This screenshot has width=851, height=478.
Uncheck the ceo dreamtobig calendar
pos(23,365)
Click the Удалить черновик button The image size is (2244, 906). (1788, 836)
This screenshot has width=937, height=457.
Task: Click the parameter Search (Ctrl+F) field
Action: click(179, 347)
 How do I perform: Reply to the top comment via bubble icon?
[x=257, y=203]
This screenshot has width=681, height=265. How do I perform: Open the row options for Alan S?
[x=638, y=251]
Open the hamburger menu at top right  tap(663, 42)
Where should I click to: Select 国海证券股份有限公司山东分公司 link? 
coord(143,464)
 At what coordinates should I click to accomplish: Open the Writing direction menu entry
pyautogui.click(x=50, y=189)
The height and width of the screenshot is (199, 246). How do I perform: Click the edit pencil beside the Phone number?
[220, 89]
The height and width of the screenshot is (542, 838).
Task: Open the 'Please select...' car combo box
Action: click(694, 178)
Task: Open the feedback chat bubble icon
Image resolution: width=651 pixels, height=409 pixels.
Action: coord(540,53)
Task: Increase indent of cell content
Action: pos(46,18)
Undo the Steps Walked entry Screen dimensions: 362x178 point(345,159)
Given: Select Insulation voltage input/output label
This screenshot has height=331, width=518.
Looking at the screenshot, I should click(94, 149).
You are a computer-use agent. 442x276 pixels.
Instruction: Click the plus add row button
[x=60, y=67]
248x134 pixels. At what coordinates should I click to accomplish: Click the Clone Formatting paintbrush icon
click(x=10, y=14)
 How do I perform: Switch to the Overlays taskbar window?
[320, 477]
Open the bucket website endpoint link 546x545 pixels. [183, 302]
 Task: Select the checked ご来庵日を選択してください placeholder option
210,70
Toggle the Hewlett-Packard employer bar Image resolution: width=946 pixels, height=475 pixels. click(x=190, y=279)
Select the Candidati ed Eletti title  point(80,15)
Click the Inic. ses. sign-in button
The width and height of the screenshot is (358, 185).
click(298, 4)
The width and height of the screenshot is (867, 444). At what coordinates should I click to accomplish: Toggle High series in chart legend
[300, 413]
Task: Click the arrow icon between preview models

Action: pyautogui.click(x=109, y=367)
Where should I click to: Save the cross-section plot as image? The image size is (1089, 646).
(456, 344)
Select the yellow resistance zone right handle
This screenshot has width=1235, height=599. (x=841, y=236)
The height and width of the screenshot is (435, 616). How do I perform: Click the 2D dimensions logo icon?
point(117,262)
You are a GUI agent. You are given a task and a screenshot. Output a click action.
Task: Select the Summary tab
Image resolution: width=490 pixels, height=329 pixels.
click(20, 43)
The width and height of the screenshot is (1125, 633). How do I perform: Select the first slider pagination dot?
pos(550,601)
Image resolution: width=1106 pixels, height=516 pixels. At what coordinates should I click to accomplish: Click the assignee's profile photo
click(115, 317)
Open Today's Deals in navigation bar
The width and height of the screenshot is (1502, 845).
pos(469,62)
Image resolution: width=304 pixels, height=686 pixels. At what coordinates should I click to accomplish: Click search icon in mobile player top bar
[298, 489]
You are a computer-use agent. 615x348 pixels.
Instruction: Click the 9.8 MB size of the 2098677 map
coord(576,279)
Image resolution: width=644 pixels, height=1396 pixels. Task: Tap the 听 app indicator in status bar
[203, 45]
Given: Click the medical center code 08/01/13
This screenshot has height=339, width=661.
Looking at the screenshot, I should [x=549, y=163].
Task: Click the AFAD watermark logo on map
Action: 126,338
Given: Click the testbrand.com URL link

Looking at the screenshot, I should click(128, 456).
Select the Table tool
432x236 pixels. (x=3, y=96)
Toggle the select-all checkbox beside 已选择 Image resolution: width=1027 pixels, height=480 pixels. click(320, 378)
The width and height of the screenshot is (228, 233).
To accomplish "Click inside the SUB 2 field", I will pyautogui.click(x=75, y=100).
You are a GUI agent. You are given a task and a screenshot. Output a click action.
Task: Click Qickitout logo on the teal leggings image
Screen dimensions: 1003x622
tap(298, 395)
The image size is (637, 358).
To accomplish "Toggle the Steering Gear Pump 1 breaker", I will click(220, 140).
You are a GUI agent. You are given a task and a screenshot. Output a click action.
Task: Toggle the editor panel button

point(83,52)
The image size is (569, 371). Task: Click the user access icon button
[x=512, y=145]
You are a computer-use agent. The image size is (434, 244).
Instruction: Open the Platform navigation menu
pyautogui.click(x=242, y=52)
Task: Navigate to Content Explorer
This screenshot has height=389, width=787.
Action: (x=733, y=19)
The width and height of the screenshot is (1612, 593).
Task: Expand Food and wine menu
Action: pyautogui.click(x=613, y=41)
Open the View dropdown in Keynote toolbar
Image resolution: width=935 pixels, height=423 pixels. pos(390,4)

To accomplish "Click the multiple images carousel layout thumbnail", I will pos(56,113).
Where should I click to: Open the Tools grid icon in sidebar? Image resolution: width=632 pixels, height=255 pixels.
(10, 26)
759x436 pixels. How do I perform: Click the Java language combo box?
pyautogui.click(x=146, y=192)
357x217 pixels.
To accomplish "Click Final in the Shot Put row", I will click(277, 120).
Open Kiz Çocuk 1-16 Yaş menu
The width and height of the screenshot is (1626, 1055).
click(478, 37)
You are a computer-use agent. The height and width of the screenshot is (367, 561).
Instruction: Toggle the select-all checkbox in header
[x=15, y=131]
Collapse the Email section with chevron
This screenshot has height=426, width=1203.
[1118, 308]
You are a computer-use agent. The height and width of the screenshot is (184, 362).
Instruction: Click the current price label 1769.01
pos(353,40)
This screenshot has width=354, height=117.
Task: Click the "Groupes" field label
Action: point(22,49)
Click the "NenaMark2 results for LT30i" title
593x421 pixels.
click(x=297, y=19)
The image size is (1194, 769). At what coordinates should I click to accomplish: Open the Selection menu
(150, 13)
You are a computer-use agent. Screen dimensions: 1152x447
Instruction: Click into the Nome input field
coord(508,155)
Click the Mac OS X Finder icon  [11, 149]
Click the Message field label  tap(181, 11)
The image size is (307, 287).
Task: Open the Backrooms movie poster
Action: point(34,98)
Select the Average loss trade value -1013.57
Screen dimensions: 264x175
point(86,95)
....
ASSIGNMENT
Reproduce the entries exactly, starting at their first line and stopping after the line with "Task: Open the feedback chat bubble icon".

WRITTEN SOLUTION
This screenshot has width=851, height=478.
Uncheck the ceo dreamtobig calendar
pos(23,365)
Click the Удалить черновик button The image size is (2244, 906). (1788, 836)
This screenshot has width=937, height=457.
Task: Click the parameter Search (Ctrl+F) field
Action: click(179, 347)
 How do I perform: Reply to the top comment via bubble icon?
[x=257, y=203]
This screenshot has width=681, height=265. How do I perform: Open the row options for Alan S?
[x=638, y=251]
Open the hamburger menu at top right  tap(663, 42)
Where should I click to: Select 国海证券股份有限公司山东分公司 link? 
coord(143,464)
 At what coordinates should I click to accomplish: Open the Writing direction menu entry
pyautogui.click(x=50, y=189)
The height and width of the screenshot is (199, 246). How do I perform: Click the edit pencil beside the Phone number?
[220, 89]
The height and width of the screenshot is (542, 838).
Task: Open the 'Please select...' car combo box
Action: click(694, 178)
Task: Open the feedback chat bubble icon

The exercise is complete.